• _Task objective_:
Please report each line of the data below that contains "agent".

(Items listed in a dataset)
###
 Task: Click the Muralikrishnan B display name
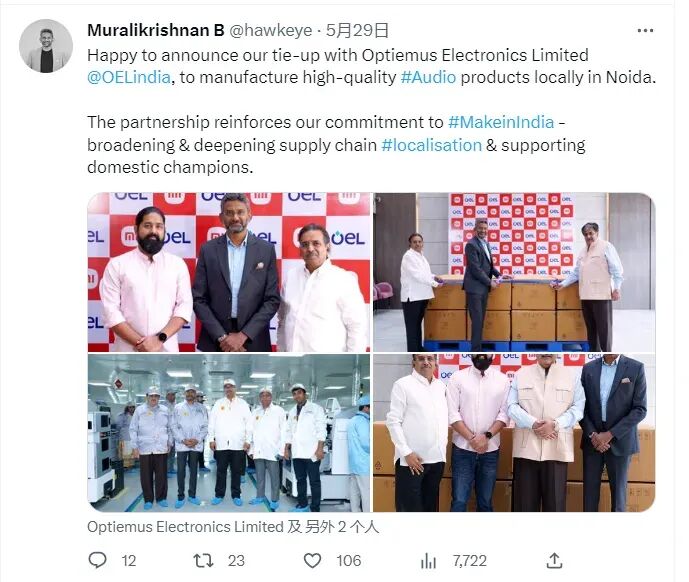point(156,30)
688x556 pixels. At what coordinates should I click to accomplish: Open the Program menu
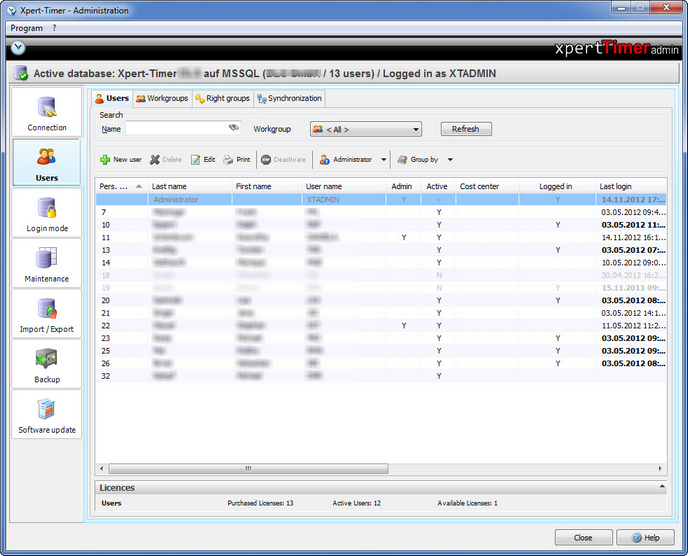tap(26, 28)
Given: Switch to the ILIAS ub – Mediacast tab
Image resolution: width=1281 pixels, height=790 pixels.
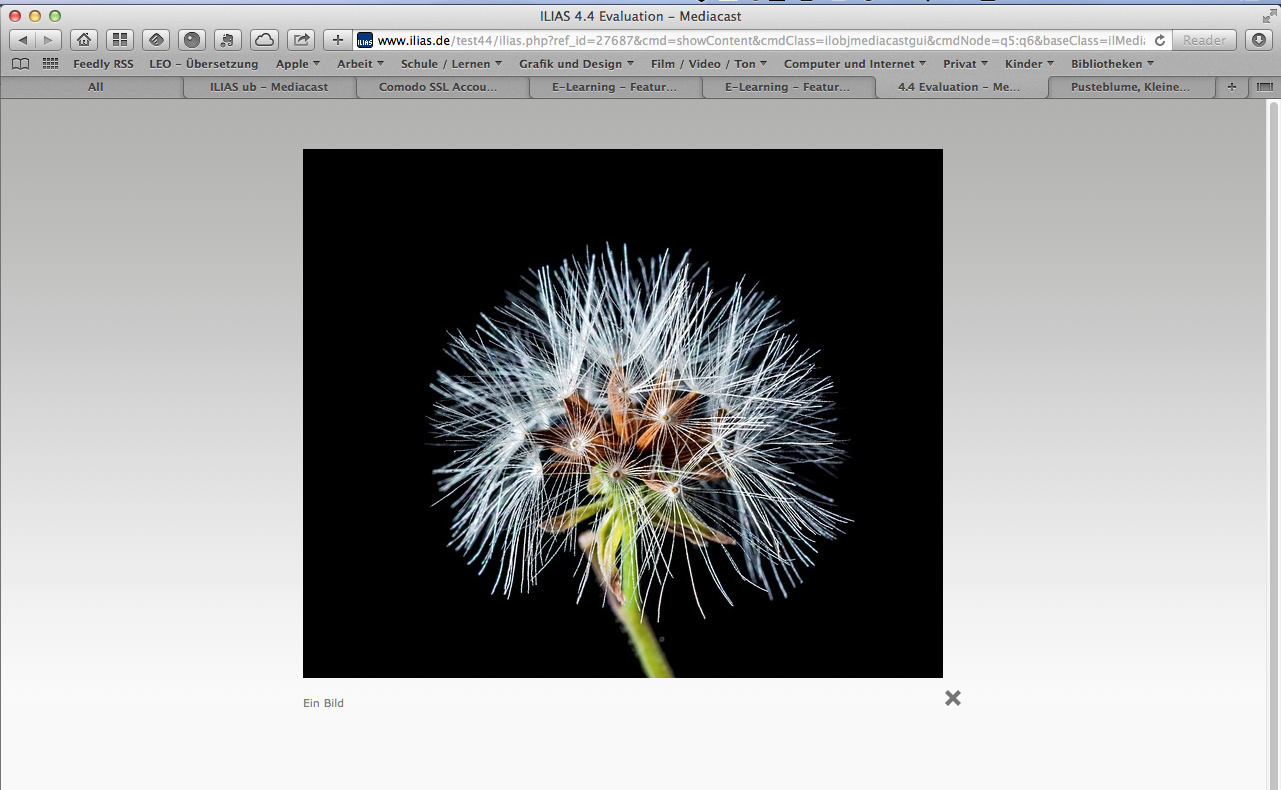Looking at the screenshot, I should [269, 87].
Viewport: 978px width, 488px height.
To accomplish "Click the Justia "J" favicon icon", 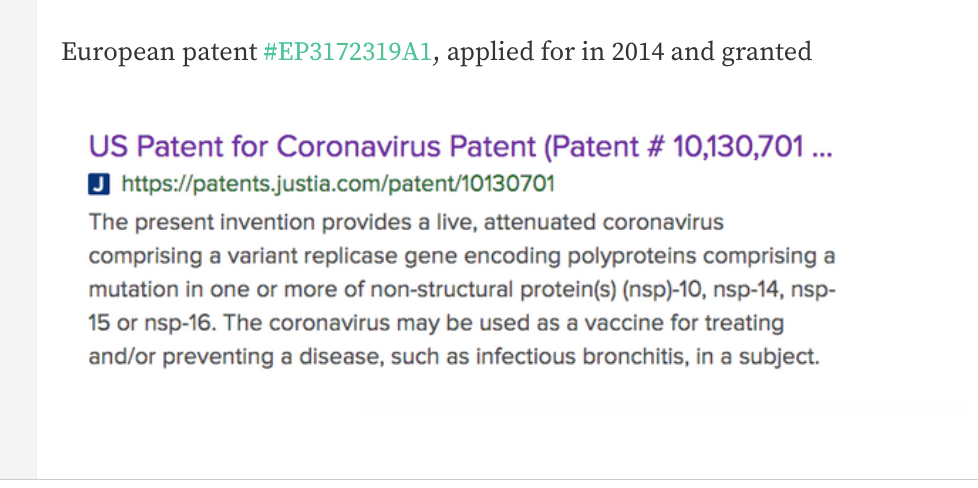I will pos(99,185).
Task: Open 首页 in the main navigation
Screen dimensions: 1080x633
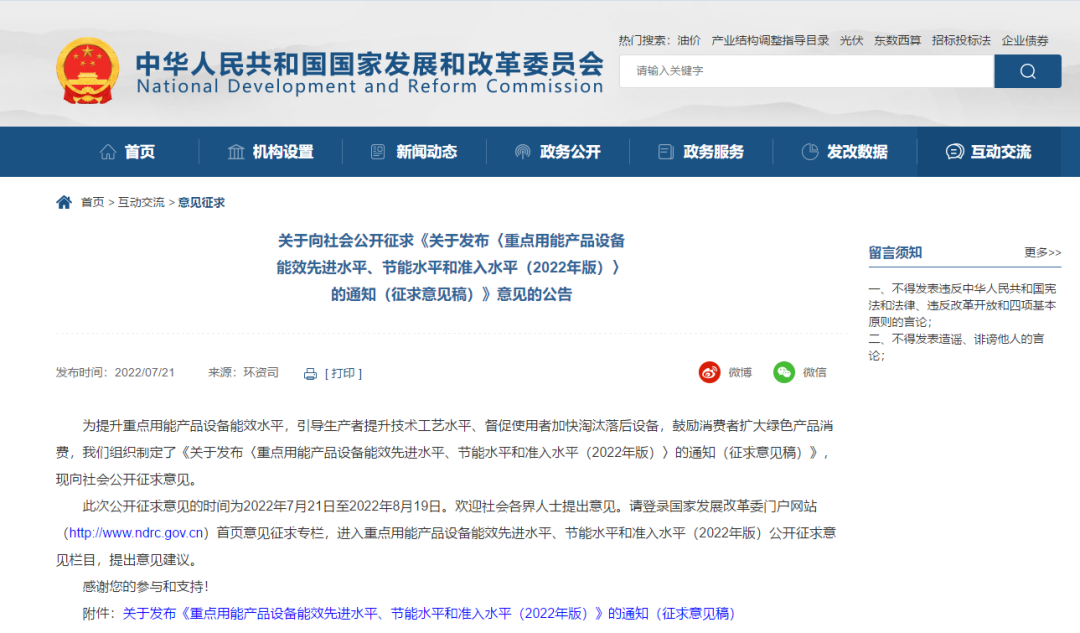Action: coord(127,152)
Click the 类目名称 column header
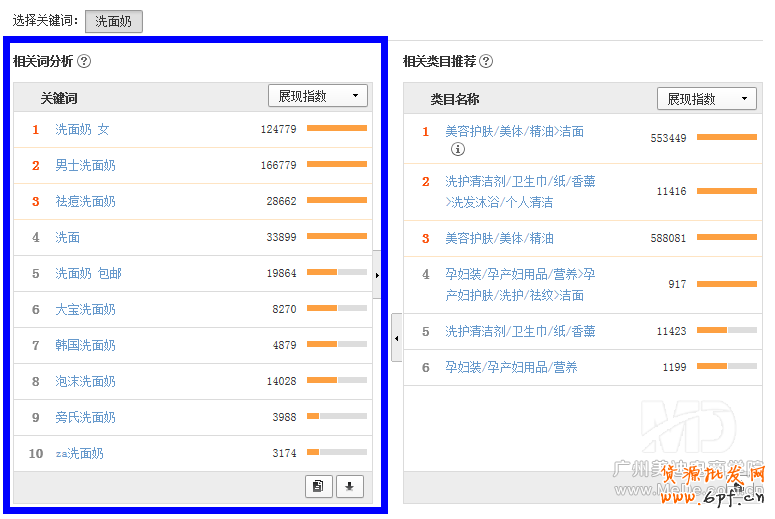 point(455,99)
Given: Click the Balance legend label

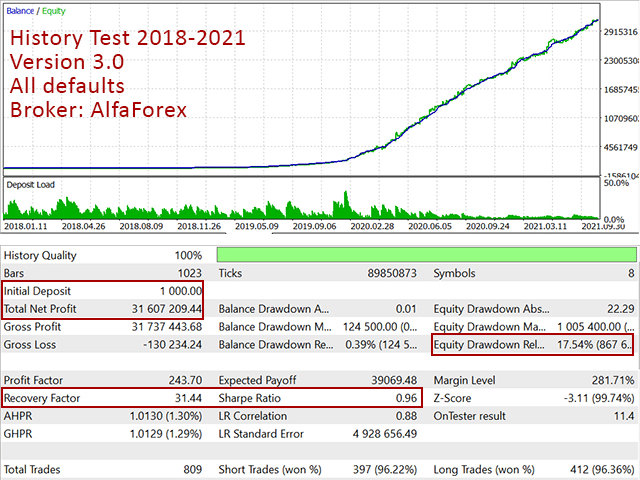Looking at the screenshot, I should (22, 10).
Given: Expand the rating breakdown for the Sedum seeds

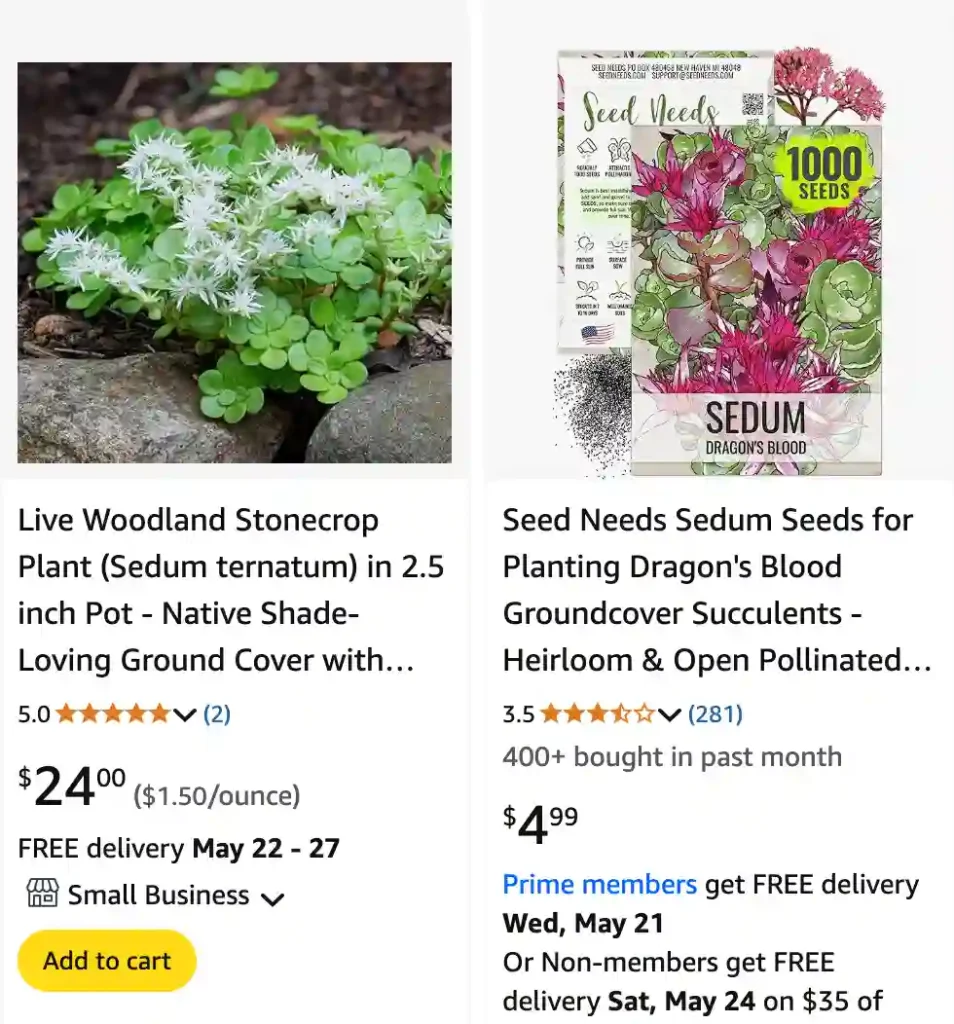Looking at the screenshot, I should [x=668, y=714].
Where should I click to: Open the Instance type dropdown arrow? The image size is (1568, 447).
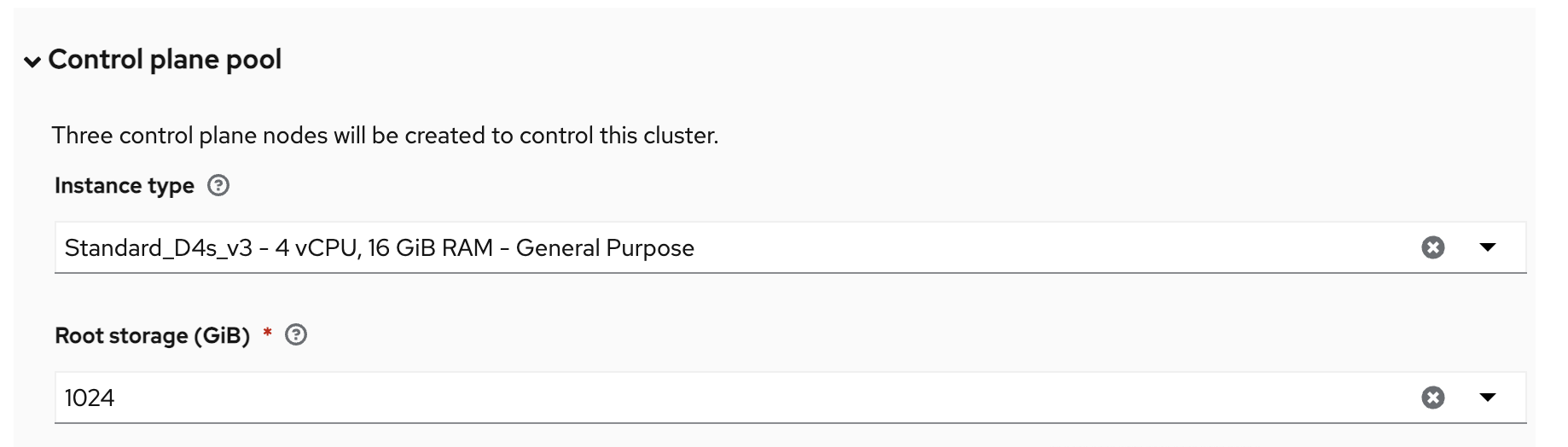coord(1487,247)
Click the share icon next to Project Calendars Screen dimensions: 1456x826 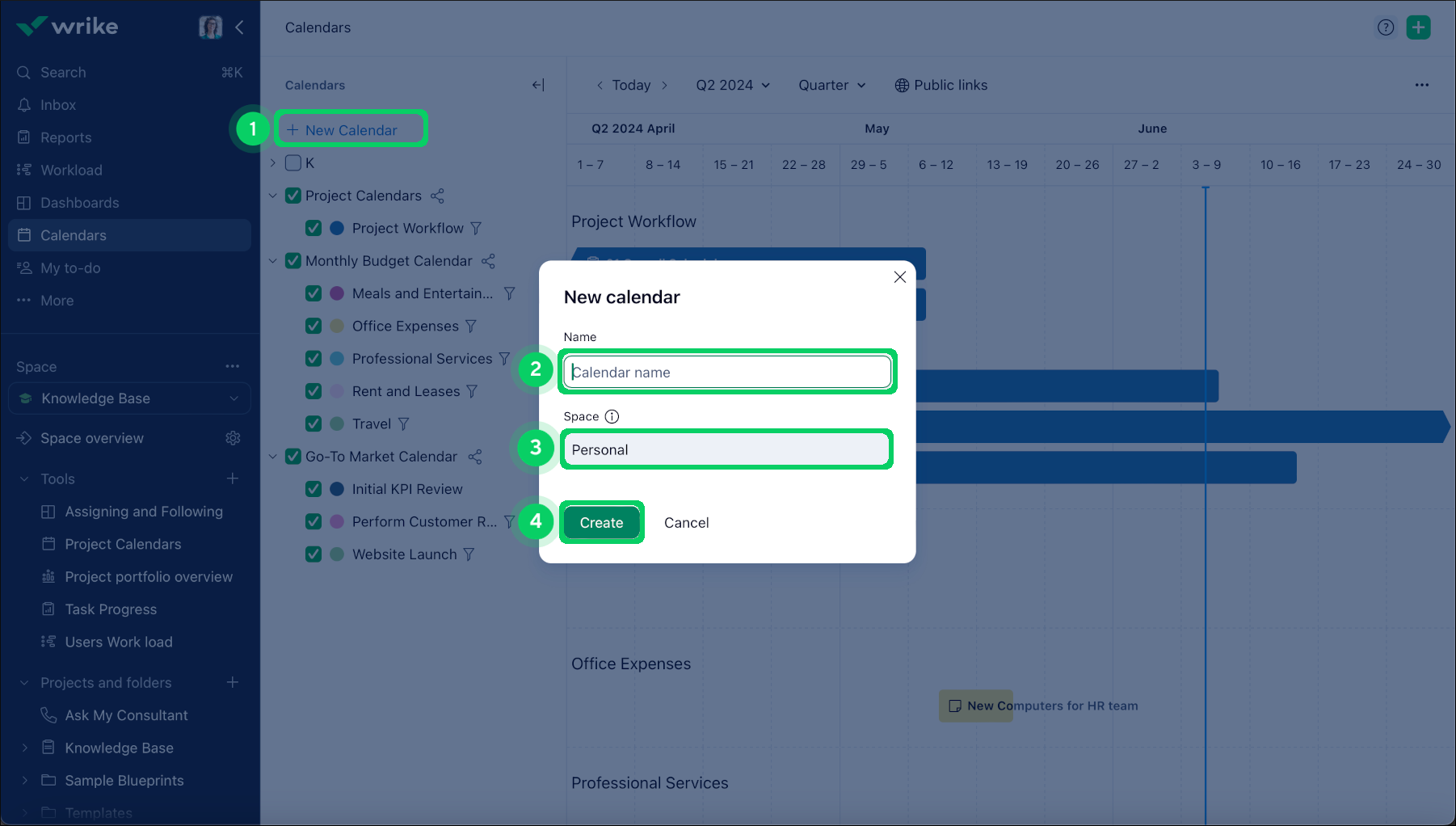[437, 196]
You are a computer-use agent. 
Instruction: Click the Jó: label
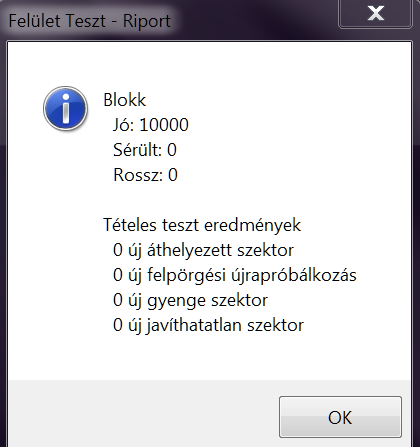point(123,125)
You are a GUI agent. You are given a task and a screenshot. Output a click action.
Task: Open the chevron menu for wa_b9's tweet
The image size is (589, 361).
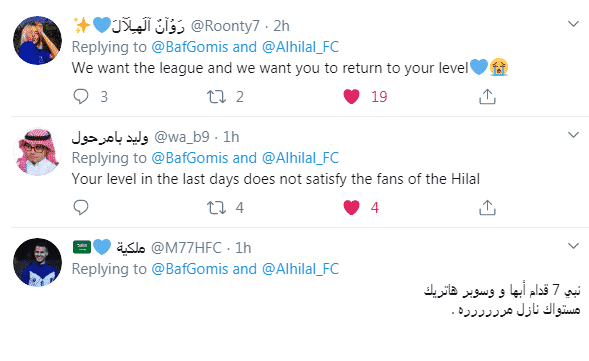[573, 135]
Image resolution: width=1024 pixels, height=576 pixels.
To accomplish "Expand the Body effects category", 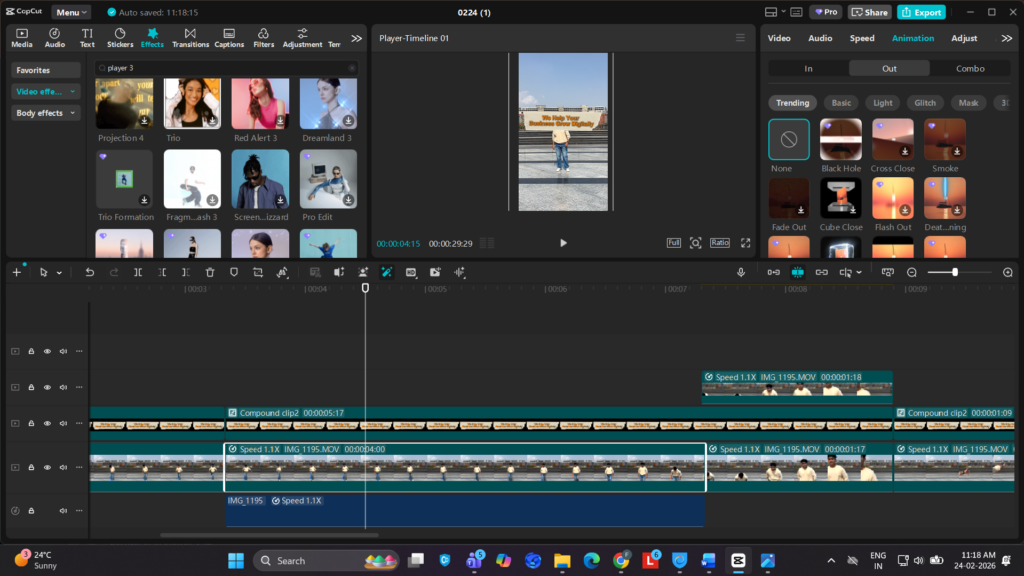I will [x=45, y=113].
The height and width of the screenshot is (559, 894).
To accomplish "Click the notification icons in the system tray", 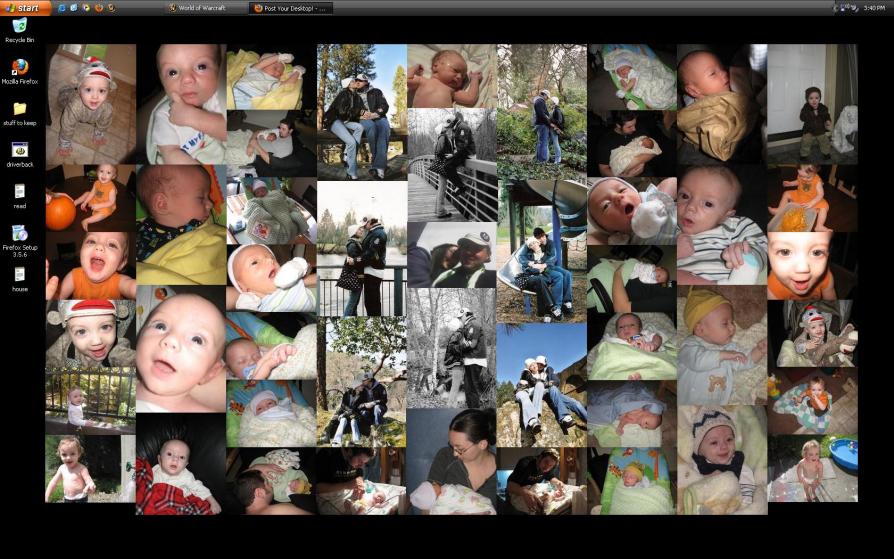I will pos(850,7).
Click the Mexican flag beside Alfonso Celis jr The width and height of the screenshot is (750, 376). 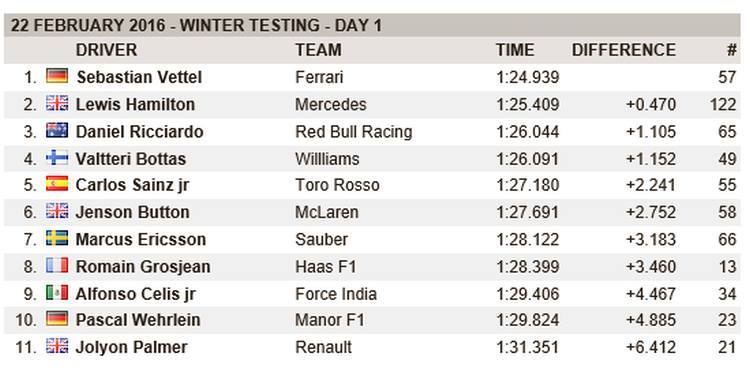pyautogui.click(x=57, y=293)
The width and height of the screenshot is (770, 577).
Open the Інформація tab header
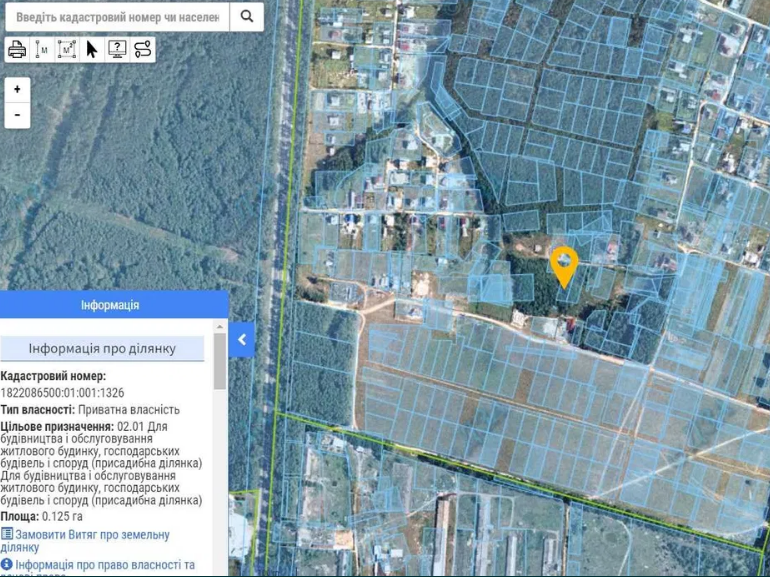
###
• _Worked solution_:
You are a computer-use agent. 
You are a GUI agent. You are given a task and a screenshot. Output a click action.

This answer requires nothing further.